> **THE PROBLEM**
Filter this listing down to the lines that contain the word "computer", and copy them.
BEGIN RECORDS SUPPLIED
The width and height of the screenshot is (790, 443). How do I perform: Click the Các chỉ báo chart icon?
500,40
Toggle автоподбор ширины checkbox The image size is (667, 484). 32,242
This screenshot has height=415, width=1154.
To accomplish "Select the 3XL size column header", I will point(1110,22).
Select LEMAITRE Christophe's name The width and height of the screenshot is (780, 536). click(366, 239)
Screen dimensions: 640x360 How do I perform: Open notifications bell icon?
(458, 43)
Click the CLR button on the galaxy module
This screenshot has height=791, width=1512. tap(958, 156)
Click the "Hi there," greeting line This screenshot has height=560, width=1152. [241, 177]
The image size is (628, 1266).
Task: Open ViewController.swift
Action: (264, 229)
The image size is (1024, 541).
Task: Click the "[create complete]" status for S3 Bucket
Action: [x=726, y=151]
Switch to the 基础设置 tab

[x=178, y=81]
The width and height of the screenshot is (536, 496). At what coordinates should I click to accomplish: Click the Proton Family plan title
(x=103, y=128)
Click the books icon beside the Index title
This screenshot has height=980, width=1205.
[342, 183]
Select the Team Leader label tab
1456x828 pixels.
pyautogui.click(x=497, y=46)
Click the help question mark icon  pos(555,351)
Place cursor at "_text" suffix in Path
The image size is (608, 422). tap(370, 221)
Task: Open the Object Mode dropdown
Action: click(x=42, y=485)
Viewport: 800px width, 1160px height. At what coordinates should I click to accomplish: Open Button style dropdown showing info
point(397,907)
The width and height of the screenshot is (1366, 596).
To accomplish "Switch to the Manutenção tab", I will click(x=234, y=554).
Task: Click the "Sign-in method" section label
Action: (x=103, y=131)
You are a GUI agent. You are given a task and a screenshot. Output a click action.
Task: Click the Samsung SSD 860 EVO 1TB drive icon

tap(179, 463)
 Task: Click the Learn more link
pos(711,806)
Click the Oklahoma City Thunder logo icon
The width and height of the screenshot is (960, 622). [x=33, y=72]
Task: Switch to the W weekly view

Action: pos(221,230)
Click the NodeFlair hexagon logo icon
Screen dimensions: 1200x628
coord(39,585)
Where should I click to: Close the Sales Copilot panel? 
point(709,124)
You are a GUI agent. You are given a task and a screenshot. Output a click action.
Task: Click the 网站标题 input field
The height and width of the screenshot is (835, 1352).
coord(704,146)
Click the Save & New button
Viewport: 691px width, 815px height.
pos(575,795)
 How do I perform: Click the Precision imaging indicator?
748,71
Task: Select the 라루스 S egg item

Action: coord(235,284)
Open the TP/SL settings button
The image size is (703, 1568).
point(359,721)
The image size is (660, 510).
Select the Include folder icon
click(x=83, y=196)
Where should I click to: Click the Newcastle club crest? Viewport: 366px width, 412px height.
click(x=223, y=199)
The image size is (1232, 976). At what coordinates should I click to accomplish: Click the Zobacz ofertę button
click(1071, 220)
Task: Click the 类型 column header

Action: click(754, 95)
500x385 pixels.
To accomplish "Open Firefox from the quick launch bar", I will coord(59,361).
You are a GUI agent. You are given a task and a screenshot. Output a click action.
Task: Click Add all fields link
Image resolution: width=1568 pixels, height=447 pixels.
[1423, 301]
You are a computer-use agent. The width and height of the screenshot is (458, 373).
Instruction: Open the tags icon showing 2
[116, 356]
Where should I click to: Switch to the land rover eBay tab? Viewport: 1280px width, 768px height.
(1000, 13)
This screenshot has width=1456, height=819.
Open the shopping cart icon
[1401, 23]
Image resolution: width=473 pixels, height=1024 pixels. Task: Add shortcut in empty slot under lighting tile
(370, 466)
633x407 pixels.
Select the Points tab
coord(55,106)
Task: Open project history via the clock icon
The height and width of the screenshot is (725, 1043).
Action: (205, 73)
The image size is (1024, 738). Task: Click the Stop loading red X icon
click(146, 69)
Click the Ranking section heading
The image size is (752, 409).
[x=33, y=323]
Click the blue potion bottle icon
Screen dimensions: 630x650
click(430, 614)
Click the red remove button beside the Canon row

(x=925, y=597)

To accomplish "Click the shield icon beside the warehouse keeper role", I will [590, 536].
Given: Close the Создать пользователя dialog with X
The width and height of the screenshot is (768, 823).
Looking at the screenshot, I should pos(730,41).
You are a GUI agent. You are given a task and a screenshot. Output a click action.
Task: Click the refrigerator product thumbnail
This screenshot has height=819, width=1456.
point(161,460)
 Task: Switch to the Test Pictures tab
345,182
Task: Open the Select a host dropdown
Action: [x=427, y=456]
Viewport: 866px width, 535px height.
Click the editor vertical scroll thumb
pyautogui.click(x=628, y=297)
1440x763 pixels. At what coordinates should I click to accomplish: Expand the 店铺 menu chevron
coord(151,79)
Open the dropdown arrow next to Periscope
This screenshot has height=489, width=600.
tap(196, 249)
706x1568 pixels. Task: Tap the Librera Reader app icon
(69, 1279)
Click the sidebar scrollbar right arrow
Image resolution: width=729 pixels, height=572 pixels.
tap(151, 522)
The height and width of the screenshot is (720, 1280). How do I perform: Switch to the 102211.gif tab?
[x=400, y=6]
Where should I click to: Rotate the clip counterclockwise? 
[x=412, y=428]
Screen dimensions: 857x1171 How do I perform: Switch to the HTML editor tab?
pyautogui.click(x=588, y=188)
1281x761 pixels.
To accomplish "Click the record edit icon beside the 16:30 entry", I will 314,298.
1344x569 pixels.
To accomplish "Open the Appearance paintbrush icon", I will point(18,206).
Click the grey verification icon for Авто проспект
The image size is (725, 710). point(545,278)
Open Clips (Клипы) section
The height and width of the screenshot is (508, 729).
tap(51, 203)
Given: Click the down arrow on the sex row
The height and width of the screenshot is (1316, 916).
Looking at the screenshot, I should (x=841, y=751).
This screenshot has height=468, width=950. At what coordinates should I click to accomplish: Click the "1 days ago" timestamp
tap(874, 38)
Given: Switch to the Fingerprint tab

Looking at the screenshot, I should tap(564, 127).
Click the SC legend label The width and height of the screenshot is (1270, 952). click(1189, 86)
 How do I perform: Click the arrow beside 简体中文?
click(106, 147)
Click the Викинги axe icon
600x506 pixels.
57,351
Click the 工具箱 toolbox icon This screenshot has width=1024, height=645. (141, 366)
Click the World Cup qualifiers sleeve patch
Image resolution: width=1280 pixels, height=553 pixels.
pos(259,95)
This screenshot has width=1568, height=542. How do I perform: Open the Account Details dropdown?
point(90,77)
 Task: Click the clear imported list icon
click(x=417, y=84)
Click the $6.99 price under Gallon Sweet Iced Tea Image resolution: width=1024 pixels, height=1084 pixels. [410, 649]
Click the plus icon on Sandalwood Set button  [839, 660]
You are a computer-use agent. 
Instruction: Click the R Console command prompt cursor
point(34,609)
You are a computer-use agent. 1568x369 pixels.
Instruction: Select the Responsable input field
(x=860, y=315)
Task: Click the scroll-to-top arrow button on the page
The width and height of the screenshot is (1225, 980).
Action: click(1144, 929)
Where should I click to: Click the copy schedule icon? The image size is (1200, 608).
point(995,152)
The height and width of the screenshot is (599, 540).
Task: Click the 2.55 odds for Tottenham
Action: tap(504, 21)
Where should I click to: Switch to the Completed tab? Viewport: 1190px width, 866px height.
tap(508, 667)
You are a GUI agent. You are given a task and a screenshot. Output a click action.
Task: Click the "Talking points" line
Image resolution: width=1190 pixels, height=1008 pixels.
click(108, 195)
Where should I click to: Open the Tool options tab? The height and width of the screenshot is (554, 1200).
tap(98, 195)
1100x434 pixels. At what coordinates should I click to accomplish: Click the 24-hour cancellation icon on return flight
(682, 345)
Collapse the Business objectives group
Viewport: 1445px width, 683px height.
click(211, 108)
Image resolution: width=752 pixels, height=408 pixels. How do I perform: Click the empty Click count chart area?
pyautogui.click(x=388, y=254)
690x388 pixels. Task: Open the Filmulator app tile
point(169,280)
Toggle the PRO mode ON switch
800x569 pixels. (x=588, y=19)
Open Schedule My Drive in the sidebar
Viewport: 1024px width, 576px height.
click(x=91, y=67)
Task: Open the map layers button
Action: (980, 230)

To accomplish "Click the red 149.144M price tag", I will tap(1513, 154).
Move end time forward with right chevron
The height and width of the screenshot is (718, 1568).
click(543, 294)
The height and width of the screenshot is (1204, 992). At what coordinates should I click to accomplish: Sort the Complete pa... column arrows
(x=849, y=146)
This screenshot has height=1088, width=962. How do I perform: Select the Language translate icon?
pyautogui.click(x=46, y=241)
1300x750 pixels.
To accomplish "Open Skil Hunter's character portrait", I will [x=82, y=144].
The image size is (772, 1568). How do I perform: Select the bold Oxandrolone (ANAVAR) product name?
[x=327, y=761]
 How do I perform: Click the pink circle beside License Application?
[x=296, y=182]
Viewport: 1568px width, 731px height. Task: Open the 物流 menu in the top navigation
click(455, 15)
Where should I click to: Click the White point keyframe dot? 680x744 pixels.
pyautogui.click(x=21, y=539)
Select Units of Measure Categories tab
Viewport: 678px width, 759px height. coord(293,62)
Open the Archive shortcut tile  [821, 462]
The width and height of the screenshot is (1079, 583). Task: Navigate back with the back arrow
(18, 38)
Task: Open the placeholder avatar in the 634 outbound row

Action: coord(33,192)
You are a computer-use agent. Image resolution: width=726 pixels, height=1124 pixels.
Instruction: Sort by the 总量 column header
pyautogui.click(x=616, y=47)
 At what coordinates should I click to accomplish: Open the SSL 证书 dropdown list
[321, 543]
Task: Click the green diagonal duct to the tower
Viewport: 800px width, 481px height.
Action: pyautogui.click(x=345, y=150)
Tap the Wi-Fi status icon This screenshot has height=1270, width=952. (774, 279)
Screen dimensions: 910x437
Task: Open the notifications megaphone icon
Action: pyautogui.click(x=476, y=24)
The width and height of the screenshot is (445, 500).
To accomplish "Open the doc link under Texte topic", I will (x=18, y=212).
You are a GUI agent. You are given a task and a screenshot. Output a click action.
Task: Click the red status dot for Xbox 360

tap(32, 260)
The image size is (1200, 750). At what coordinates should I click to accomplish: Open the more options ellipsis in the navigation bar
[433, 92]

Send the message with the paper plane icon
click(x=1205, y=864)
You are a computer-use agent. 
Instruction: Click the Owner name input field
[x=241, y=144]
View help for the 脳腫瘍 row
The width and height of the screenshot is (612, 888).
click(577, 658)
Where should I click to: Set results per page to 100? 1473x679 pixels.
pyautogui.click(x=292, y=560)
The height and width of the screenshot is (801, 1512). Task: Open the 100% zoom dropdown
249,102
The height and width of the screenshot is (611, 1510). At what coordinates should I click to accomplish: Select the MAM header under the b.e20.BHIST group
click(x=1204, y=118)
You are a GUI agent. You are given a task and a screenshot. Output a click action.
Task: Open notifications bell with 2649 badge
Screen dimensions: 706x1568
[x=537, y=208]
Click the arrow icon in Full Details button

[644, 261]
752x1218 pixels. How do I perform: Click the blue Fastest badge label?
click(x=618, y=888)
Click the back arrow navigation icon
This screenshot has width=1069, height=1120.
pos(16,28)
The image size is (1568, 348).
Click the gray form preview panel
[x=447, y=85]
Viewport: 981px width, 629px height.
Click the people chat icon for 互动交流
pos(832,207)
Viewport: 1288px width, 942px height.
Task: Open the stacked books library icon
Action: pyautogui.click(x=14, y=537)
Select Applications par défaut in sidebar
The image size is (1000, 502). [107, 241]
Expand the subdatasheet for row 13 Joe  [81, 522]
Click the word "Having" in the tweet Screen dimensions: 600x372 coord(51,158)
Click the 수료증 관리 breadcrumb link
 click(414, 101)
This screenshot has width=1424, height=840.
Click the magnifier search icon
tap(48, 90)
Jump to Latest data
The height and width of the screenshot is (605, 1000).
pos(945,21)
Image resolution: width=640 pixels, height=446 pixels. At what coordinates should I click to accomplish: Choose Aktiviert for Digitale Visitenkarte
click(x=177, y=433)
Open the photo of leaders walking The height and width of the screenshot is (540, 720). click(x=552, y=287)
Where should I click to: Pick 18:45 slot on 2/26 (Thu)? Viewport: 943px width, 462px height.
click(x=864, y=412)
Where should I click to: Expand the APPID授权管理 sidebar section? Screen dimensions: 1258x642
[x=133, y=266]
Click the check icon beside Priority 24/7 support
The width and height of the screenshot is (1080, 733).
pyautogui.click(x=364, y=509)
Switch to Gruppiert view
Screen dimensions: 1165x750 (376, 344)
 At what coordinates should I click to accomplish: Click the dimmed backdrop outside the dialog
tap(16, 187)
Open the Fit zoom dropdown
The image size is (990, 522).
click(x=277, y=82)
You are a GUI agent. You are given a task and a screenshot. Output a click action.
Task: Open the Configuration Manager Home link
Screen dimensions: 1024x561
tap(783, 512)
END RECORDS SUPPLIED
> **SOLUTION BELOW**
You are a computer-use agent. The width and height of the screenshot is (458, 373).
You are a computer-use agent. 
You are a computer-use agent. 1568x369 pixels.
You are a computer-use agent. Image resolution: width=726 pixels, height=1124 pixels.
You are a computer-use agent. 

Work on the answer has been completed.